The acceptance of the collateral deal with Spain by the government clears the way for the agreement to be presented to the Parliament for debate.
Speaking to journalists following the government session, Prime Minister Jyrki Katainen reiterated that Finland is strongly committed to the euro. He said that in addition to the Spanish bailout package, he hoped Parliament would have a comprehensive debate on the future of the EU and the euro.
“This would be an excellent opportunity to discuss the Spanish rescue package, the EU and the future of the euro area and the current economic situation, so that we all understand where we are going and especially where we should go,” Katainen declared.

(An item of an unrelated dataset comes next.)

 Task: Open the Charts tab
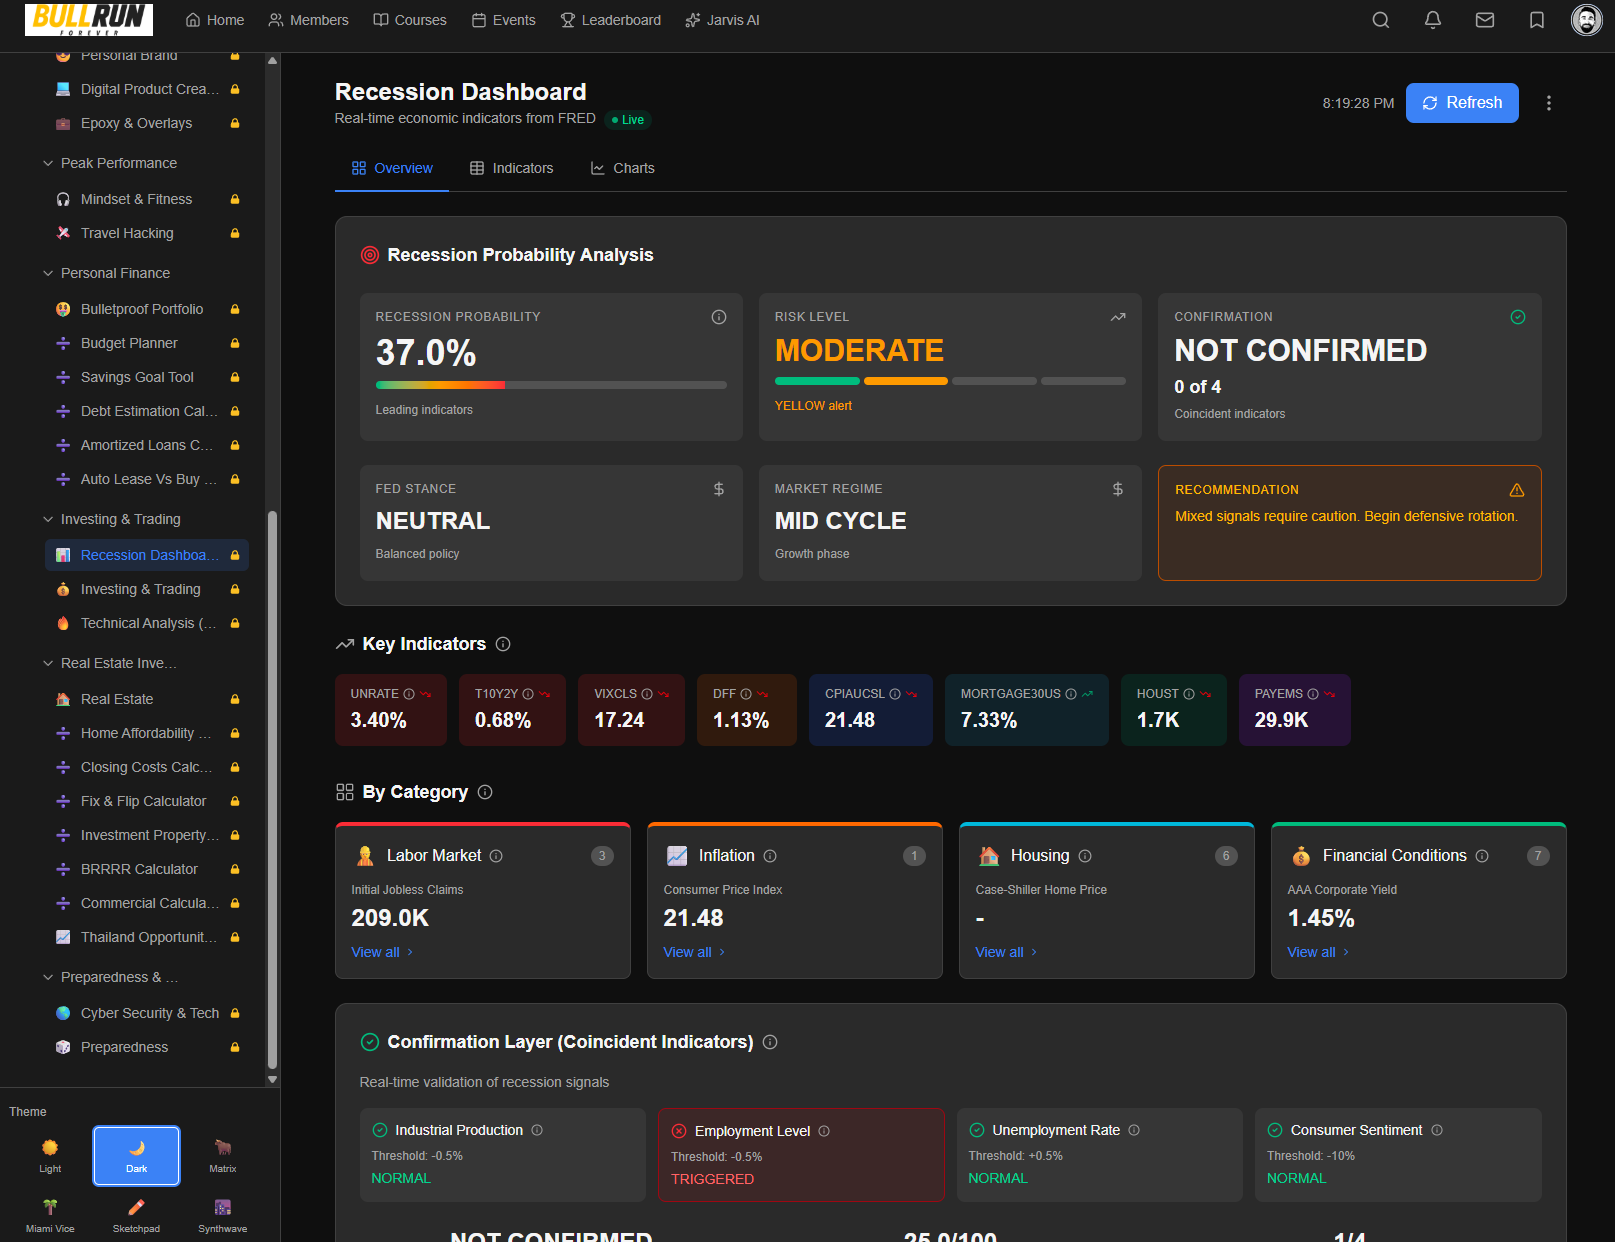point(622,168)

Katainen said the collateral agreement inked with Spain is similar to the agreement struck with Greece last year, as it made sense to follow a tried and tested method.
The Prime Minister said he does not believe that Finland’s demand for collateral has weakened its international standing. He stressed that other countries had always been aware of the Finnish position on collateral.
He also lauded deal -- which would grant Finland collateral to the tune of 40 percent of its total contribution to the bailout package -- as a good accomplishment. However he told Yle that the eurozone still faces dangerous times.
“It’s actually the same as it has been for months, so we are all very much concerned about the economic situation, where it will take us and what kinds of risks it holds for ordinary citizens and of course for member states. The situation is worrying, but on the other hand, much has been done to manage it, although we have not yet solved the economic problem,” Katainen said.
The agreement will be debated in a special plenary session of Parliament Thursday, while a possible vote will take place Friday.